Thermal Vac
Cryogenic Thermal Vacuum Testing

Thermal Space has a custom thermal vacuum chamber that is capable of testing components and subsystems from above ambient temperature to well into the cryogenic temperature range. Thermal vac testing is often used to simulated space environments or measure thermal properties of materials.

Thermal Conductivity/Thermal Conductance Measurements

Thermal Vacuum (or Thermal Vac) Testing

When testing components such as thermal straps and complete thermal subsystems, TSL has a custom thermal vacuum (thermal vac) chamber specifically designed for temperature and pressure control. Thermal vac testing is conducted using this chamber that is capable of being evacuated to 10-6 torr (roughly one-billionth of an atmosphere), well below the range where molecular convection heat transfer is significant. Temperature control at the thermal control plate can be maintained to within a degree over a range from -190°C to 180°C (80 K to 450 K).

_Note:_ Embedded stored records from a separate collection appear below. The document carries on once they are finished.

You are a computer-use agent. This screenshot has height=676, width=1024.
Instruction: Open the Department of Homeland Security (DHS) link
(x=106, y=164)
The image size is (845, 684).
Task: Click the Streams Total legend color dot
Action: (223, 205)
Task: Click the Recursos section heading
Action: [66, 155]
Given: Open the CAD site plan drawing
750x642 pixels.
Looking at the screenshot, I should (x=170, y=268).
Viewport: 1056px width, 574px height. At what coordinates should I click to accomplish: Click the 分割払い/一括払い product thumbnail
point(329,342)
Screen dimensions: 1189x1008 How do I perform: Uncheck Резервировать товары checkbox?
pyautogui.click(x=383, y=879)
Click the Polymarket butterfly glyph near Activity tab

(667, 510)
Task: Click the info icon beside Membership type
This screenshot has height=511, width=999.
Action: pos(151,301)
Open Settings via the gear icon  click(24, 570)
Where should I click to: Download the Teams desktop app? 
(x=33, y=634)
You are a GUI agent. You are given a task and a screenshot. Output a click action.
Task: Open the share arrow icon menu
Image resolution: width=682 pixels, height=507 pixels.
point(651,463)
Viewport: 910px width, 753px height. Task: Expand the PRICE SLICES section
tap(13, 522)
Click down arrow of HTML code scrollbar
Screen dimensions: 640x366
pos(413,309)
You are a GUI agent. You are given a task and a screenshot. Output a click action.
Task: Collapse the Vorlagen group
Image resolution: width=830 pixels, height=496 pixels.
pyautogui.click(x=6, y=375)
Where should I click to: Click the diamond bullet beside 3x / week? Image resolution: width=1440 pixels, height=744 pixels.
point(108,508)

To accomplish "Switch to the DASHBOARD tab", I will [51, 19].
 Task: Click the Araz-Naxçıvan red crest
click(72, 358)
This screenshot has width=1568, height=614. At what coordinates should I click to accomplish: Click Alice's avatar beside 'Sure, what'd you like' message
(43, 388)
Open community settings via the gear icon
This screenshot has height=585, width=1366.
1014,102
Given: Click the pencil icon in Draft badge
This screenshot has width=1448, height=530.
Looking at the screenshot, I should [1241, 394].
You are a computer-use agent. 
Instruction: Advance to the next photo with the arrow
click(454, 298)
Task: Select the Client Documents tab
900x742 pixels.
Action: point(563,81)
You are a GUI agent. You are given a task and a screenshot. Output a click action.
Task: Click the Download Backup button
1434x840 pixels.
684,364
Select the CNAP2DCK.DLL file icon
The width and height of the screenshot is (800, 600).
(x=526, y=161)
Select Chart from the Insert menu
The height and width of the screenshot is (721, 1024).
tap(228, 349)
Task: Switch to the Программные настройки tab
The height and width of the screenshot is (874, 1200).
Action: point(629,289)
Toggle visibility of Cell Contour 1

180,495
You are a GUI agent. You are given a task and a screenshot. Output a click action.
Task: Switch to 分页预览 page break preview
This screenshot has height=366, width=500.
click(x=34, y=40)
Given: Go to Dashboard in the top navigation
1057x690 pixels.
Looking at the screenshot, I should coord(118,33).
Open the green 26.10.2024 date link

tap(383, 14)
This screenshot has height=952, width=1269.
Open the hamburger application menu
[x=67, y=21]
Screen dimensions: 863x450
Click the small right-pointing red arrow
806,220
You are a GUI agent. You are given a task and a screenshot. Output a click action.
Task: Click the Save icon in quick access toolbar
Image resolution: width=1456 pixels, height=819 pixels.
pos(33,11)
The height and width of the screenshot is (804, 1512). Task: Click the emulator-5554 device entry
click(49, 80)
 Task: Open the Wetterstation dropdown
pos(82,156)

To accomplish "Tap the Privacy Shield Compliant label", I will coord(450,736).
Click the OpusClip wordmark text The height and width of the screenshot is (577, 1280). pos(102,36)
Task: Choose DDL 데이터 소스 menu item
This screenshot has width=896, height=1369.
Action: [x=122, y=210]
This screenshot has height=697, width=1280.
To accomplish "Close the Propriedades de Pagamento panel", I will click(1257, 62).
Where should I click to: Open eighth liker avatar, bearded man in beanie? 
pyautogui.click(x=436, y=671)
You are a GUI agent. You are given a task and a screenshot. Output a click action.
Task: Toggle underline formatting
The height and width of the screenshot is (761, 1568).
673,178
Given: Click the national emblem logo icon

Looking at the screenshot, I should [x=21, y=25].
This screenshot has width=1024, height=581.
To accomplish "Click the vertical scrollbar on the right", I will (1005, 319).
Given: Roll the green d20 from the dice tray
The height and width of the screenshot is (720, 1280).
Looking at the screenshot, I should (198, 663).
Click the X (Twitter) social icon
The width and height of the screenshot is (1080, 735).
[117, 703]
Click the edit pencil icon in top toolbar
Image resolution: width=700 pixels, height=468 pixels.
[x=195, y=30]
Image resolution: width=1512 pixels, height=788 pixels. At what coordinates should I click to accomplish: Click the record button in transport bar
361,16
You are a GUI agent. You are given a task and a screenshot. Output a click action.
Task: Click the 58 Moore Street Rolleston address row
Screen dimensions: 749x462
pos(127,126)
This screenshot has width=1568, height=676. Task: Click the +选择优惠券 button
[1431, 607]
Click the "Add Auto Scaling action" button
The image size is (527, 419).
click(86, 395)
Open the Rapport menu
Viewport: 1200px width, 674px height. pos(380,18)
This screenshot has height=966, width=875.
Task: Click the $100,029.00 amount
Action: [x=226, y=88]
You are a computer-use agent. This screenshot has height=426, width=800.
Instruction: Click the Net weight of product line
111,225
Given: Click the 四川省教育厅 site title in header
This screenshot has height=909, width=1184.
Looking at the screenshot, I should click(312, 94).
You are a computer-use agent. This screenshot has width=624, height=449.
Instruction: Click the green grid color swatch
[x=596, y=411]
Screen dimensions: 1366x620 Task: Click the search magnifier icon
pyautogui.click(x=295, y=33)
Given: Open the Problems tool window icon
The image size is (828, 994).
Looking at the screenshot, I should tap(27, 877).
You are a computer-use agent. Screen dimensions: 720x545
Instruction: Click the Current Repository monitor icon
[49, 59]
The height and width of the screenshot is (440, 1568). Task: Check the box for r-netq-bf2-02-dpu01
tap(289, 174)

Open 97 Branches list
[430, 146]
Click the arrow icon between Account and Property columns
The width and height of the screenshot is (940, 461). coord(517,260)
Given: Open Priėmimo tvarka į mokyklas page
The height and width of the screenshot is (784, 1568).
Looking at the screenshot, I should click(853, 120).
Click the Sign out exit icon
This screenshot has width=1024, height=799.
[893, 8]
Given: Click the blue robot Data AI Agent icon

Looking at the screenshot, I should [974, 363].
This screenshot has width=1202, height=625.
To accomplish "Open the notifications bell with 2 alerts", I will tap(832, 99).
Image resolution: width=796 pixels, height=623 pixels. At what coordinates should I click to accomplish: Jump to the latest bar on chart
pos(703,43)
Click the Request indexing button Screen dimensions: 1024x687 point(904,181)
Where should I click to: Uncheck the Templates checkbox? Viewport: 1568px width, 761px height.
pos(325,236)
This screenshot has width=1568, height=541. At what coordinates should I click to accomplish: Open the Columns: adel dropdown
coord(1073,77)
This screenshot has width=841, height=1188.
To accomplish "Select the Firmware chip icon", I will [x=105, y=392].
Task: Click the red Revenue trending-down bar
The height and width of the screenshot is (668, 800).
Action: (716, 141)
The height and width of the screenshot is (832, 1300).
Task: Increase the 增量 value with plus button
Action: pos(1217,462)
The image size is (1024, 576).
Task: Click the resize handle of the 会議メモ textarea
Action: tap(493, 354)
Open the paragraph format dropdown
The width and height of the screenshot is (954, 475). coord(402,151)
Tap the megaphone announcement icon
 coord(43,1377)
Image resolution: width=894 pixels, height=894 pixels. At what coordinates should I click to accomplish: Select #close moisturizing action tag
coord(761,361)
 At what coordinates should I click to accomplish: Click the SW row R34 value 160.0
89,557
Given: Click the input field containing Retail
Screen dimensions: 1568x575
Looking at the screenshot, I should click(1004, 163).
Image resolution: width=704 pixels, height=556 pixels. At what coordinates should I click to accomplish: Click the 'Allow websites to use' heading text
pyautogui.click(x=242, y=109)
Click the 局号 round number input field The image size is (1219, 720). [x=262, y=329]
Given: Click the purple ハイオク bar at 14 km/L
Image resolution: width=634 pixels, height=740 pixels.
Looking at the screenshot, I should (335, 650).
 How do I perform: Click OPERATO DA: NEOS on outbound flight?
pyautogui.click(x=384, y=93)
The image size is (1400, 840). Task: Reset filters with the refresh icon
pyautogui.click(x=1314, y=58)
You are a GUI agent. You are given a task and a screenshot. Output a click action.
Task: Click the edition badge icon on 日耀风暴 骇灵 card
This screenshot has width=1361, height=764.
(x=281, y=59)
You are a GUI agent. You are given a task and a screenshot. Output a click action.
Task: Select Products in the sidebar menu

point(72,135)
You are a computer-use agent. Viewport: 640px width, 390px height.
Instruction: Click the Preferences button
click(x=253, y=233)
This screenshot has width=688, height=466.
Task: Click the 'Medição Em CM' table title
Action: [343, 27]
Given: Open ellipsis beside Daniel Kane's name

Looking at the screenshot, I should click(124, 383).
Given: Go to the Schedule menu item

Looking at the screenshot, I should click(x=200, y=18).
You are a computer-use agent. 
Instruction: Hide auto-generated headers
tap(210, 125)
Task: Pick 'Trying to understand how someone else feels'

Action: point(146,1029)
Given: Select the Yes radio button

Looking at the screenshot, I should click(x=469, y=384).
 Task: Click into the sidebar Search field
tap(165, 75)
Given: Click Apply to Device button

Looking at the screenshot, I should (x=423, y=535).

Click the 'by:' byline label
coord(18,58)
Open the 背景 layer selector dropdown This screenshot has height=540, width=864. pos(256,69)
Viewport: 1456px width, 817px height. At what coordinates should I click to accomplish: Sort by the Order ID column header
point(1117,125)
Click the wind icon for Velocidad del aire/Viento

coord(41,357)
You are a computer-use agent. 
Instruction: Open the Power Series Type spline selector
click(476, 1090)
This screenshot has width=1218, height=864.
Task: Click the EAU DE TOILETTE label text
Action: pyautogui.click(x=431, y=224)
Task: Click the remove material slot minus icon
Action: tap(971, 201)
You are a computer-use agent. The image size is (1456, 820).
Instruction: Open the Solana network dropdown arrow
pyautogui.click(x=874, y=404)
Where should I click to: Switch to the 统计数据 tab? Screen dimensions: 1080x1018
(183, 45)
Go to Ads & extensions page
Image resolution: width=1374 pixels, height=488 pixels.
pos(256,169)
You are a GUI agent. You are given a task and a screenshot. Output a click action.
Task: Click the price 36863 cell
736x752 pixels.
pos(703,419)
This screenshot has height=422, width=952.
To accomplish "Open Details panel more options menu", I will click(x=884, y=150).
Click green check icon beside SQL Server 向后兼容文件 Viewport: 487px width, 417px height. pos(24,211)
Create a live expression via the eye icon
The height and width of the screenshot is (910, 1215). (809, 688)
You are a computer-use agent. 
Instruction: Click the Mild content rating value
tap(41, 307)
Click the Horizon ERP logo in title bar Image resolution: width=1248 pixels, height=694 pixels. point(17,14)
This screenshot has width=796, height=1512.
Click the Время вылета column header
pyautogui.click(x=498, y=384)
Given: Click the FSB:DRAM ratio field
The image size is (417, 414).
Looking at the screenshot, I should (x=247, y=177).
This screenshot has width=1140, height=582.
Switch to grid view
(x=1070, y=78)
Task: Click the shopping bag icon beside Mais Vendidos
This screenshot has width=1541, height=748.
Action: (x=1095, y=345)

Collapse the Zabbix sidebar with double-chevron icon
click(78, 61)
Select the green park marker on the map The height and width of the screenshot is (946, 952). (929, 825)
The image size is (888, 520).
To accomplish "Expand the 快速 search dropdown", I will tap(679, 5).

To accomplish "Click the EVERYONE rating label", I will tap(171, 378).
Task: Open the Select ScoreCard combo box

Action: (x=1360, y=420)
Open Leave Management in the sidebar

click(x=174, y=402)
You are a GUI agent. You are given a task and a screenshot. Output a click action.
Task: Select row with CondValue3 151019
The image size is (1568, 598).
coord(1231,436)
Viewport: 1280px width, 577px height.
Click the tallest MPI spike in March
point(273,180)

Accurate and Proven Thermal Test Method

To measure the thermal properties of a material, heat (typically in the form of electrical heater power) is applied to one end of the component, while the other end is thermally anchored to a temperature controlled interface plate located within the thermal vac chamber. Our thermal vacuum chamber includes calibrated instrumentation that monitors and controls the pressure and temperatures necessary to make accurate measurements. Thermal conduction and thermal conductivity are calculated values resulting directly from the temperature measurements. We have developed our test document, TSL WI-004, to provide insight and detail on how thermal conductance is measured, calculated and reported.

The Thermal Space test procedure is based upon ASTM E1225-13, with data reduction in accordance with ASTM C1045 and E1970. This means that we measure heater power and heat conducted through the device under test (DUT) directly by the validation of heat flow through “meter blocks”, in accordance with ASTM E1225.  The test setup minimizes parasitic heat leak (< 5%) and we account for any such losses to accurately determine heat being conducted through the DUT.

Cryogenic Thermal Vac Testing and Thermal Testing Over a Wide Temperature Range

Thermal Space specializes in cryogenic thermal vacuum testing. Thermal control of our heat sink interface (or cold plate) within the thermal vac chamber is achieved by liquid nitrogen or cold gaseous nitrogen for sub-ambient to cryogenic testing, and room temperature or heated gaseous nitrogen for ambient and above-ambient temperature testing. By monitoring and actively controlling the thermal control plate temperature, we can make thermal conduction measurements at temperatures between 80 K and 450 K, with 95% or better total accuracy. If you have special lower-temperature measurement needs, please contact us. Depending upon your test article, we have the capability of using either gaseous or liquid helium to reach 10 K and lower at the heat sink interface.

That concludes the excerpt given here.